Medeiros/Lucas fizeram um raio-x completo ao álbum, com Lampejo, Obscurantismo (que até parece que não se encaixa neste álbum, mas é o reflexo de uma diversidade musical maior que não verifica assim tanto em Mar Aberto e Terra do Corpo). A volatilidade e a simplicidade da banda também acabam por ter relevo no concerto. O palco em si, não tem muitos adornos. Os adornos esses, estão na melodia, na música, na voz.
Não é só de Sol de Março que se faz o concerto, como tal, não foram poucas as menções feitas ao longo de duas horas ao Terra de Corpo e ao Mar Aberto, como por exemplo com Sede, que fez o público colaborar com a banda, toda a estalar os dedos.

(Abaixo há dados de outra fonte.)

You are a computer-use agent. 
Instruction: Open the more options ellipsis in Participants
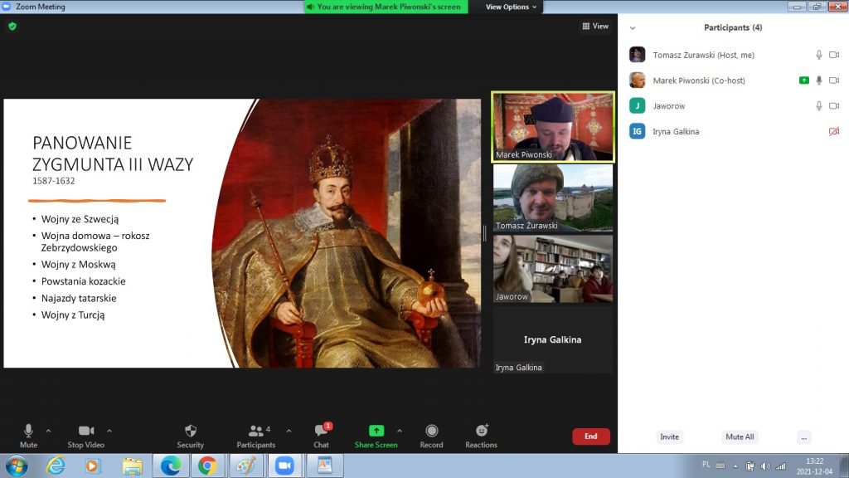coord(803,437)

Muito sui generis, vemos sempre Carlos Medeiros a andar por todo o palco, a contemplar qual outro membro do público, mas com o privilégio de estar no palco a ver tudo a ser criado e ainda a ter o prazer de dar corpo às letras. Ou então a observar o improviso da banda quando um dos sintetizadores ganha vida própria, antes de tocarem O Trapezista. Se calhar, o inesperado momento da noite.
Se houvesse espaço para dançar, a noite terminaria de pé, ao som de Elena Poena, um dos temas mais orelhudos deste último disco. Mas não havia, e também não foi o último, graças ao duplo encore que se viu.
Se estamos sempre a reescrever a história, também podemos reescrever os ditados populares. Se não há duas sem três, também com Medeiros/Lucas não pode ser à terceira é de vez. As histórias transatlânticas, depois deste disco, não podem ficar por aqui.